[PROVIDED MATERIAL]
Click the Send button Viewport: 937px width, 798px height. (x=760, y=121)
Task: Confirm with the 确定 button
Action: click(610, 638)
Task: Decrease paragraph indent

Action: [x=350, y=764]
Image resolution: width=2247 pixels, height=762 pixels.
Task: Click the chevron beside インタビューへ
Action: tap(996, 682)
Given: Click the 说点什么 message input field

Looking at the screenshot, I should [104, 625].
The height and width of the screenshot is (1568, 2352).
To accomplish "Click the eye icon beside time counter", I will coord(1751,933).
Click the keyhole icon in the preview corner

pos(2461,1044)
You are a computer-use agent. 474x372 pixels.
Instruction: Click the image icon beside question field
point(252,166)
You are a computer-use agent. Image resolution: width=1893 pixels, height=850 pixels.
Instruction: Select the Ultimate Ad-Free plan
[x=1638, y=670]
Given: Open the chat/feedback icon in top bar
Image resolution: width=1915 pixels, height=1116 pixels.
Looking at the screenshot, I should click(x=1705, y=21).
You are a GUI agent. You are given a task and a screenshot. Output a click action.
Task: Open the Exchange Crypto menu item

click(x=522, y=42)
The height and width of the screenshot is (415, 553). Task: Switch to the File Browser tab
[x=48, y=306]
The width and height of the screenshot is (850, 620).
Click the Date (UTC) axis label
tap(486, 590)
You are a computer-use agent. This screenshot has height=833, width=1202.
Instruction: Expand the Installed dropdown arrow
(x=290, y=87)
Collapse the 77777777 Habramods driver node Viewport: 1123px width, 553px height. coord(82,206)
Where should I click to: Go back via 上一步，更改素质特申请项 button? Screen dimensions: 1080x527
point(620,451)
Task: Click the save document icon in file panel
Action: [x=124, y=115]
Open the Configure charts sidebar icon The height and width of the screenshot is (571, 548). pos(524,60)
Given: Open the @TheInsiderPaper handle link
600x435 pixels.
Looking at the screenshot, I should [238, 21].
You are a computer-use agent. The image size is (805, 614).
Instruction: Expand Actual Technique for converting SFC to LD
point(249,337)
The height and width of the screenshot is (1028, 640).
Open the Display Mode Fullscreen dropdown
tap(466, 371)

[EXERCISE OBJECTIVE]
Rewrite the lines of the records starting at the line containing "Task: Decrease paragraph indent" and ending at the line containing "[x=1638, y=670]", changing "computer-use agent" to "GUI agent" and leaving everything else unchanged. Give only those lines.

[EXERCISE RESPONSE]
Task: Decrease paragraph indent

Action: [x=350, y=764]
Image resolution: width=2247 pixels, height=762 pixels.
Task: Click the chevron beside インタビューへ
Action: tap(996, 682)
Given: Click the 说点什么 message input field

Looking at the screenshot, I should [104, 625].
The height and width of the screenshot is (1568, 2352).
To accomplish "Click the eye icon beside time counter", I will coord(1751,933).
Click the keyhole icon in the preview corner

pos(2461,1044)
You are a GUI agent. 474x372 pixels.
Instruction: Click the image icon beside question field
point(252,166)
You are a GUI agent. Image resolution: width=1893 pixels, height=850 pixels.
Instruction: Select the Ultimate Ad-Free plan
[x=1638, y=670]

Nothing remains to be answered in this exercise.